Mais oui le cercueil n’est qu’une boîte en bois… certes obligatoire. On ne peut faire autrement que d’avoir un cercueil. Alors pourquoi ne pas l’emmener à la maison si cela est possible et le personnaliser, l’investir de nos gestes !

C’était il y a bientôt 2 ans et demi.

ET PUIS IL Y A LES AUTRES

Une fois le chemin ouvert, il nous a fallu au sein de la coopérative en comprendre les tenants et aboutissants pour mieux en transmettre les intentions. Ce n’est pas juste un brin de déco dont il est question, c’est tout autre chose.

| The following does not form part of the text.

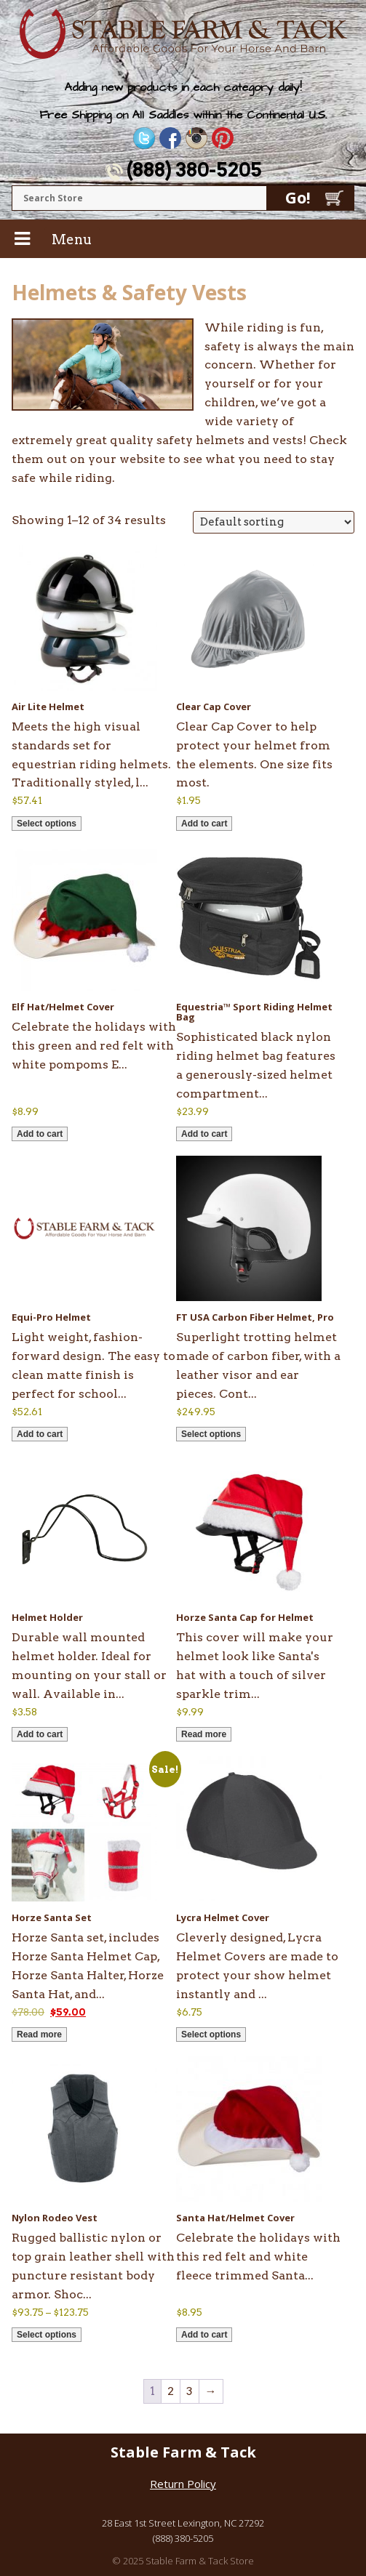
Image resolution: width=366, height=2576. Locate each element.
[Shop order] (273, 522)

Il nous a fallu pour cela observer les pratiques, car ce sont avant tout les familles qui nous ont permis de voir. C’est en observant leurs pratiques que nous est apparu toute l’étendue de ce temps, de ce moment, de ce qui allait devenir un rituel. Le propre d’un rituel comme le dit Dominique Picard c’est de proposer des formes codifiées, des modèles de conduite pour orienter les pratiques. Ils tendent à faciliter les communications à l’intérieur d’un groupe, à canaliser et réguler les pulsions et les émotions qui pourraient menacer les rapports interpersonnels.

Chaque famille s’approprie ce geste et lui en donne un sens.

L’objet cercueil par ce geste de peindre, d’écrire s’inscrit progressivement dans une intimité collective et personnelle :

L’appropriation de la surface extérieur du cercueil se fait collectivement. L’intérieur du plateau est souvent réservé aux baisers déposés, aux mots secrets, personnels dont seul.e le défunt ou la défunte aura la saveur.

Cet objet porte alors une autre identité, celle de celui ou celle que l’on va déposer ensuite. Il porte une intention aux yeux de toutes et tous; de celles et ceux qui prendront part à la cérémonie.